#### Input data
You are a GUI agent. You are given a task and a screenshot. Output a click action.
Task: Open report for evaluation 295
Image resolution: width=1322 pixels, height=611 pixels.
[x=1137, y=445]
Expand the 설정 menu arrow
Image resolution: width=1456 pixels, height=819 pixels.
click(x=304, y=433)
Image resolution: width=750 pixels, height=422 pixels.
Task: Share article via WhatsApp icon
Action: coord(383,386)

#### Brief
Output each line of the entries above verbatim, in their original order.

#### Exercise result
You are a GUI agent. You are given a task and a screenshot. Output a click action.
Task: Open report for evaluation 295
Image resolution: width=1322 pixels, height=611 pixels.
[x=1137, y=445]
Expand the 설정 menu arrow
Image resolution: width=1456 pixels, height=819 pixels.
click(x=304, y=433)
Image resolution: width=750 pixels, height=422 pixels.
Task: Share article via WhatsApp icon
Action: coord(383,386)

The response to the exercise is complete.